**Aim of the exercise**
Copy nothing from the entries below except the lines from the one containing "Given: Click the Hip header in cm table" through the one containing "This screenshot has width=1568, height=734.", and copy those exactly.

** Opening Input records block **

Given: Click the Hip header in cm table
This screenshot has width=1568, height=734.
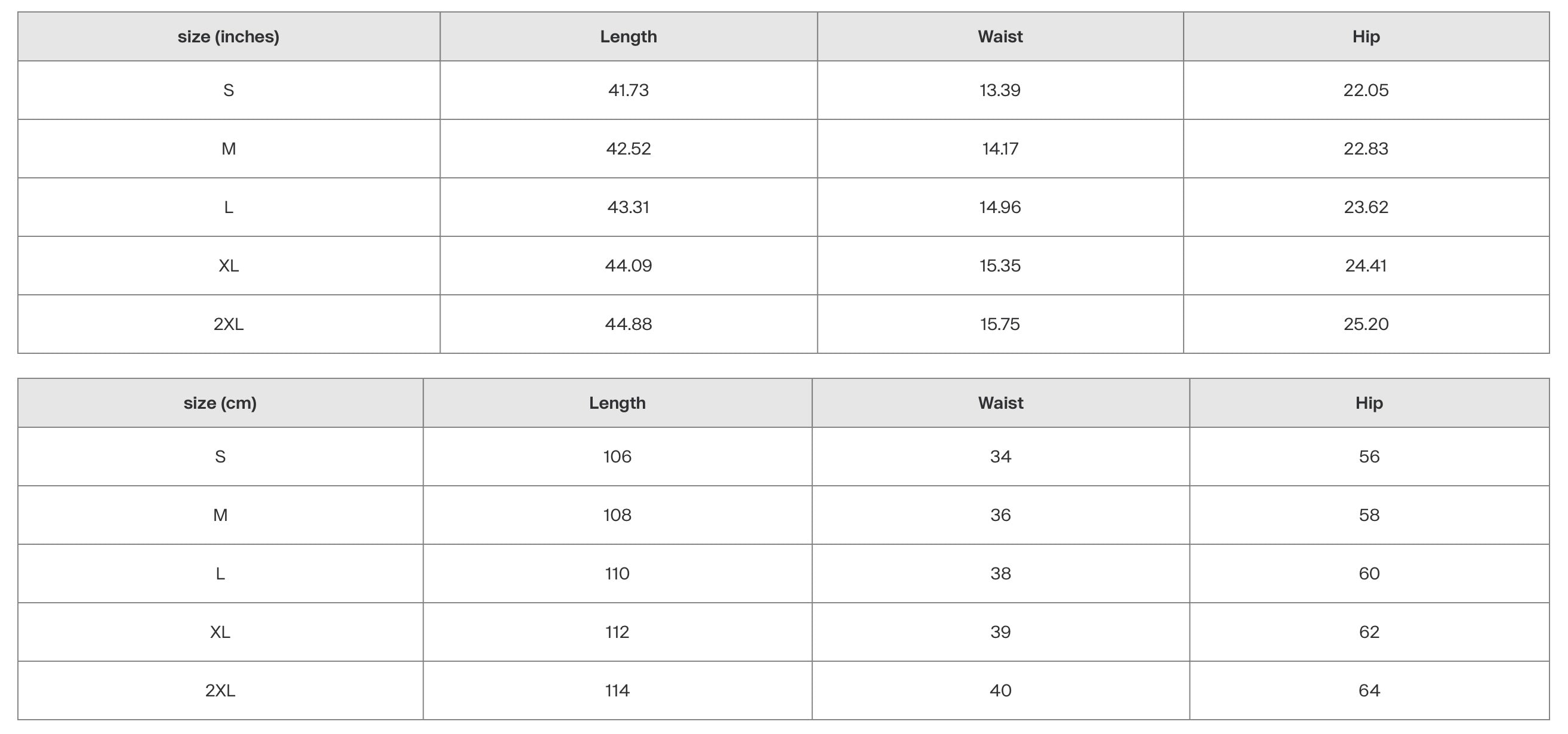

** Closing Input records block **
** Opening Input records block **

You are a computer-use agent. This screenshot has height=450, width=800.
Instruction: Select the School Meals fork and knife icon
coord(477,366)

** Closing Input records block **

**Exercise answer**
Given: Click the Hip header in cm table
This screenshot has width=1568, height=734.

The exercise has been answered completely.